SHORT TASK: Copy out the rows below with every "Screen dimensions" replaced by "Display size", changing nothing else. Leave the pictures out of your copy.

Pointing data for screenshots
══════
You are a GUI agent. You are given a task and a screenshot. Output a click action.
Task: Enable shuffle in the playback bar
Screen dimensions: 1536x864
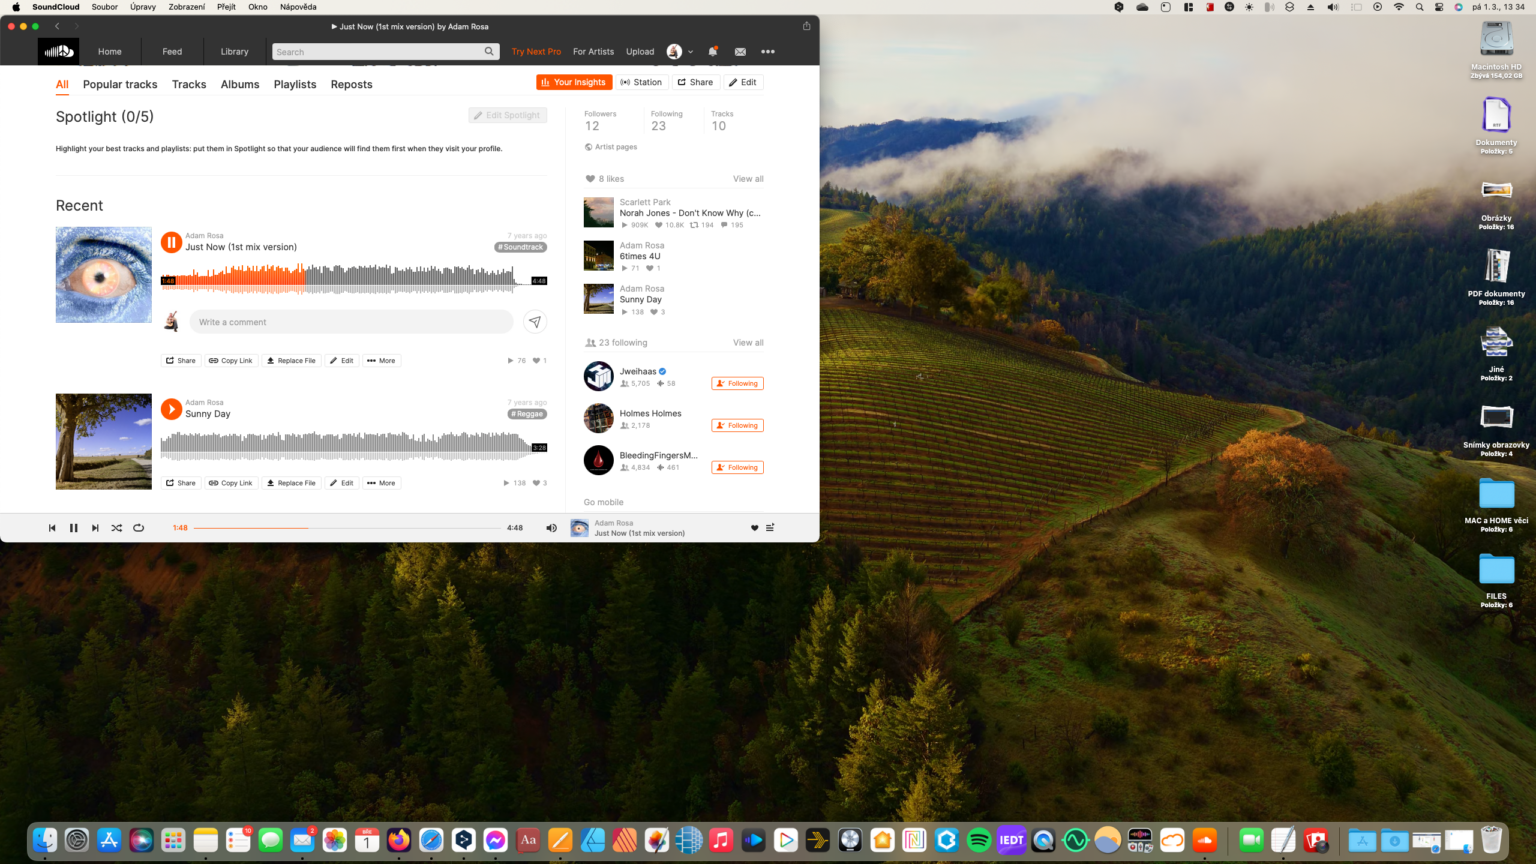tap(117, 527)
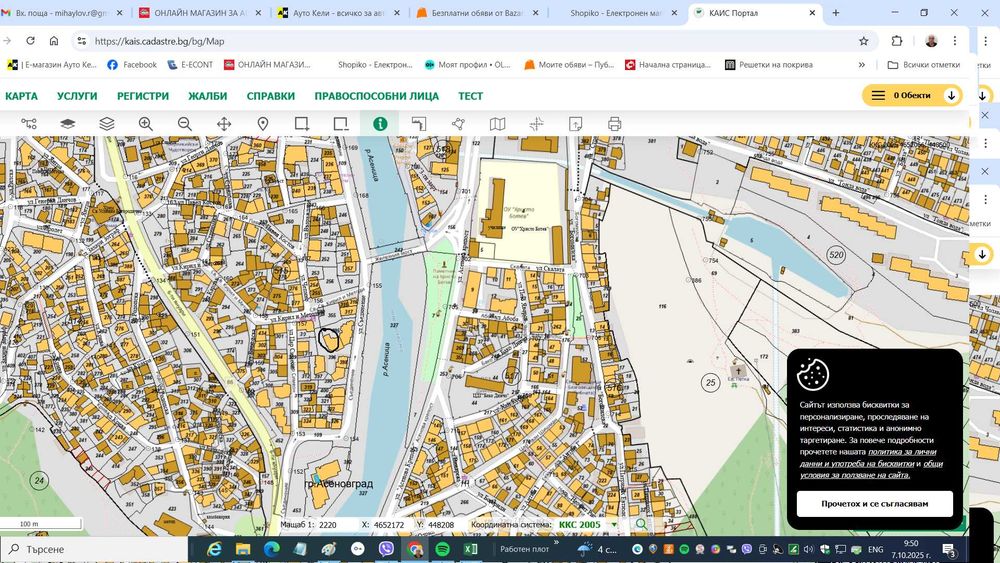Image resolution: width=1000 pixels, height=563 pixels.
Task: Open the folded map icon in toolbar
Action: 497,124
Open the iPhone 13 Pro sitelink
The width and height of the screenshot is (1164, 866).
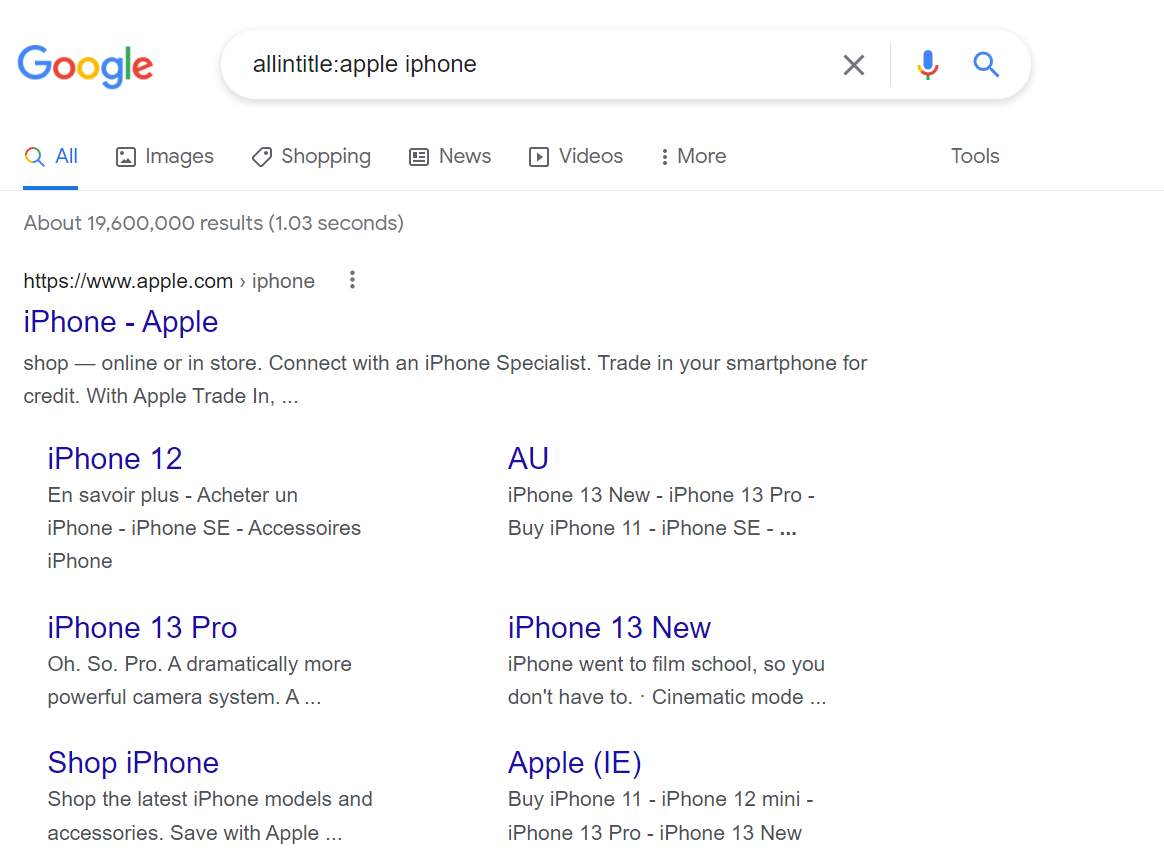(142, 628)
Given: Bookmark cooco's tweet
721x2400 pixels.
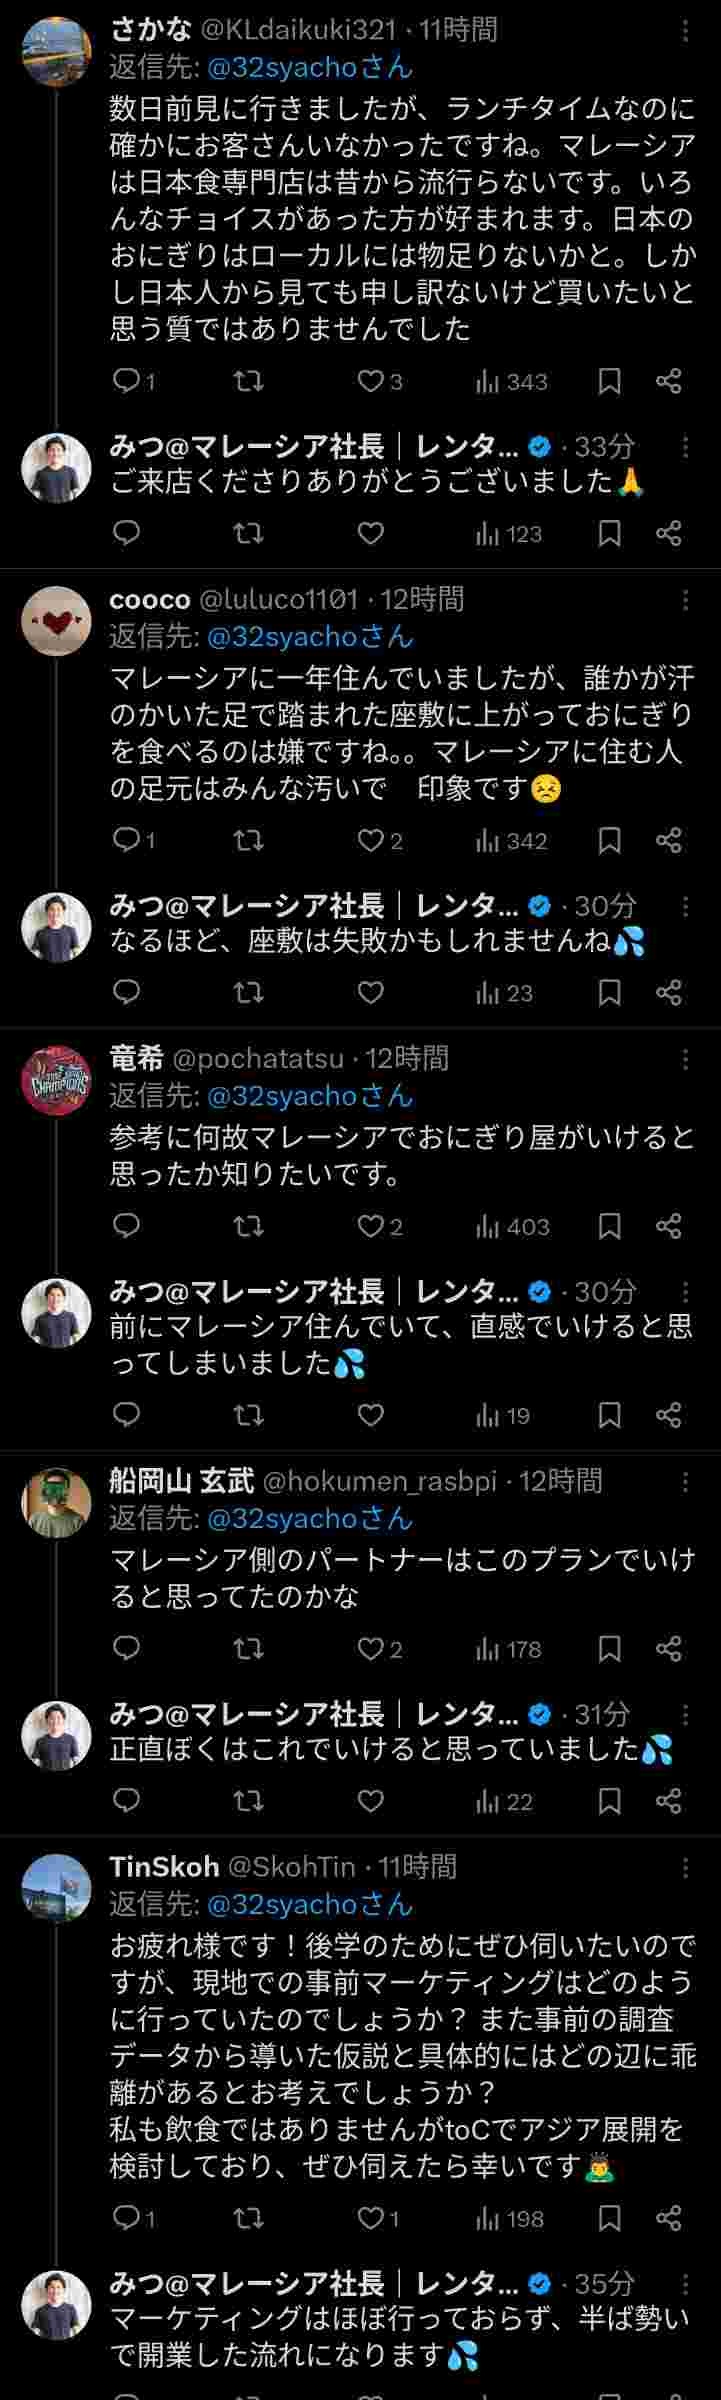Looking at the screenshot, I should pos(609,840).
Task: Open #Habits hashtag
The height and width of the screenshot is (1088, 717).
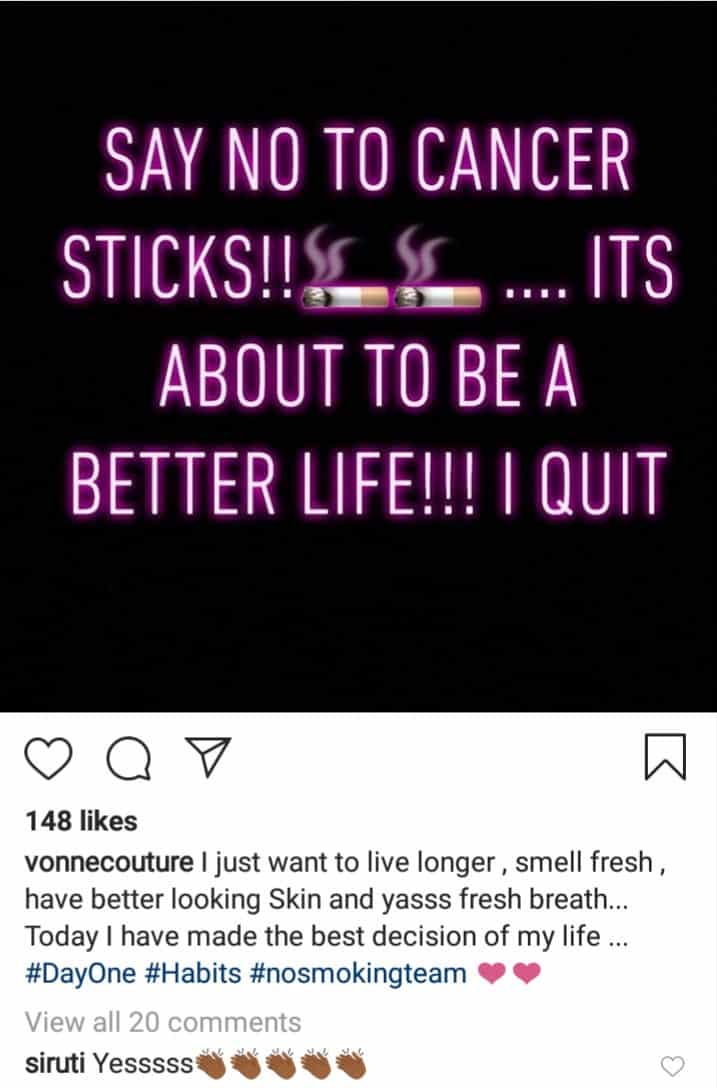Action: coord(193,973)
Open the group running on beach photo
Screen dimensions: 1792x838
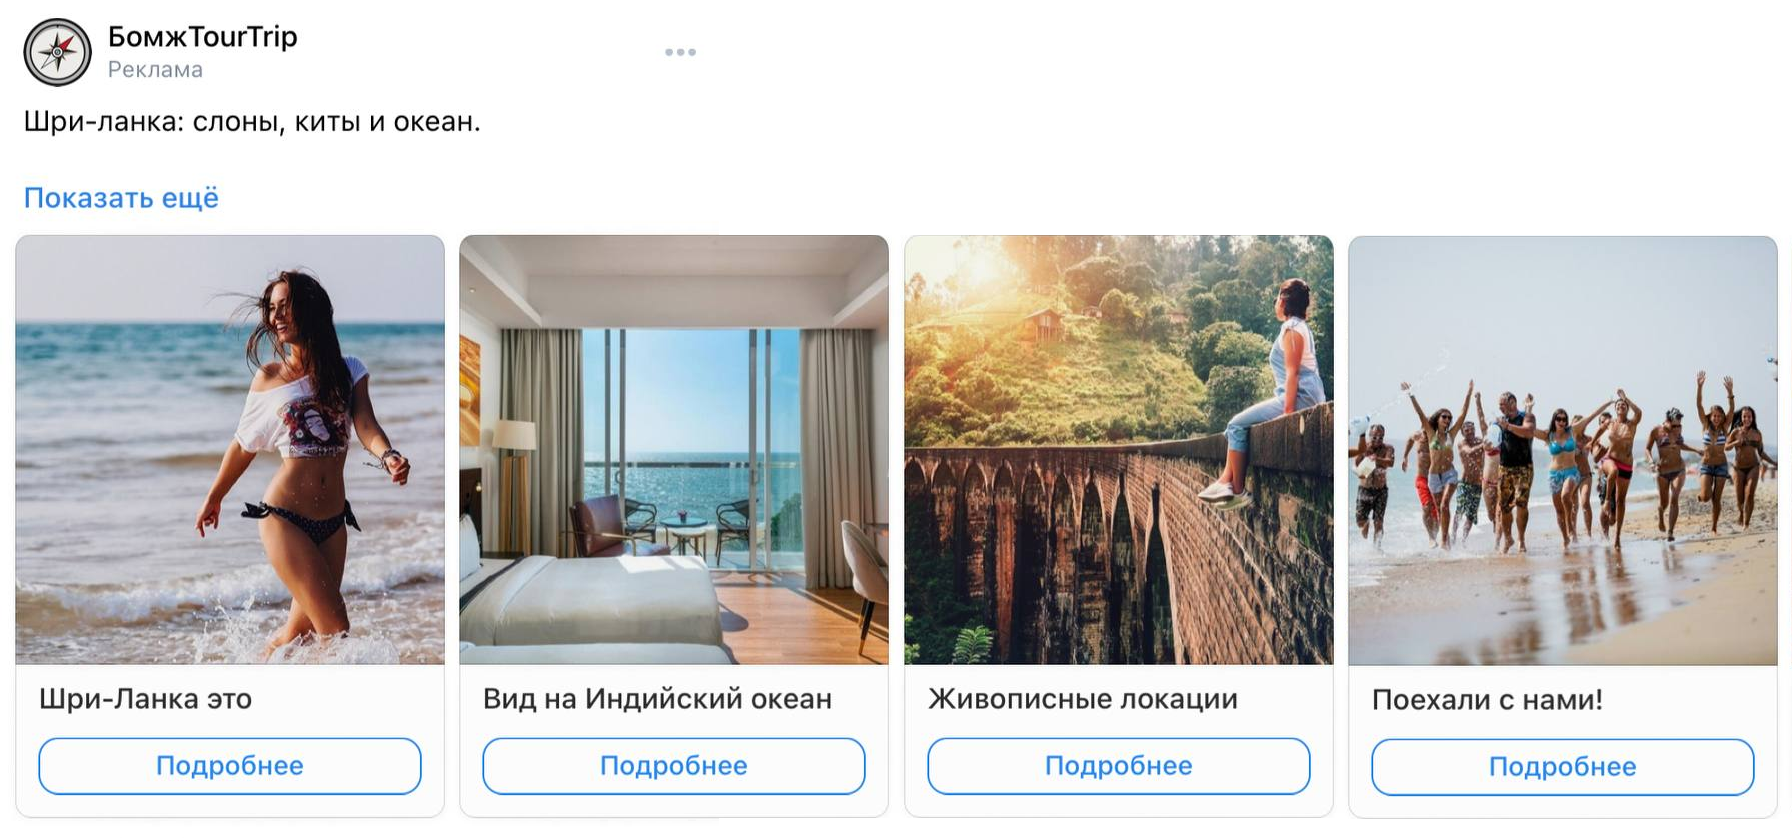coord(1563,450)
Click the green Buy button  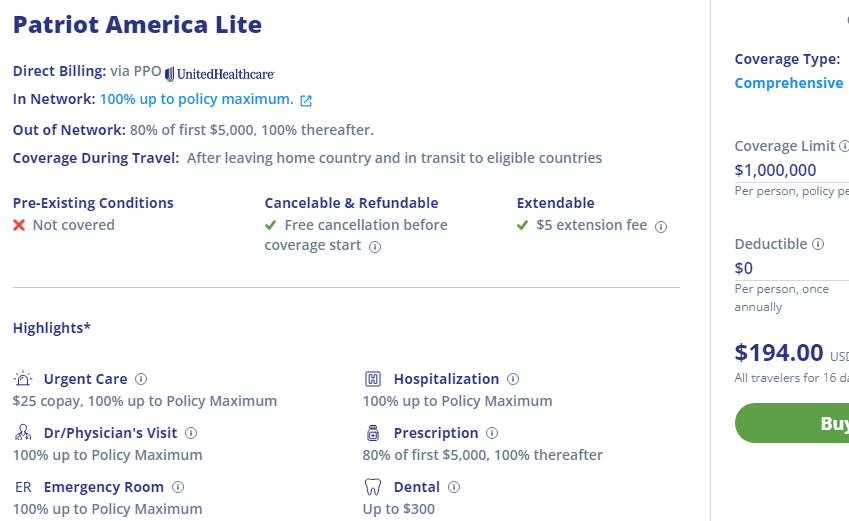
══════
RESPONSE TO THE TASK:
You are a GUI agent. You are given a task and a screenshot. Output a click action.
Task: Enable shuffle in the playback bar
Display size: 1536x864
tap(117, 527)
Image resolution: width=1000 pixels, height=563 pixels.
Task: Open the folded map icon in toolbar
Action: 497,124
Open the iPhone 13 Pro sitelink
The width and height of the screenshot is (1164, 866).
(142, 628)
Given: Bookmark cooco's tweet
721x2400 pixels.
Looking at the screenshot, I should pos(609,840).
Task: Open #Habits hashtag
The height and width of the screenshot is (1088, 717).
Action: coord(193,973)
Open the group running on beach photo
Display size: 1792x838
coord(1563,450)
Click the green Buy button  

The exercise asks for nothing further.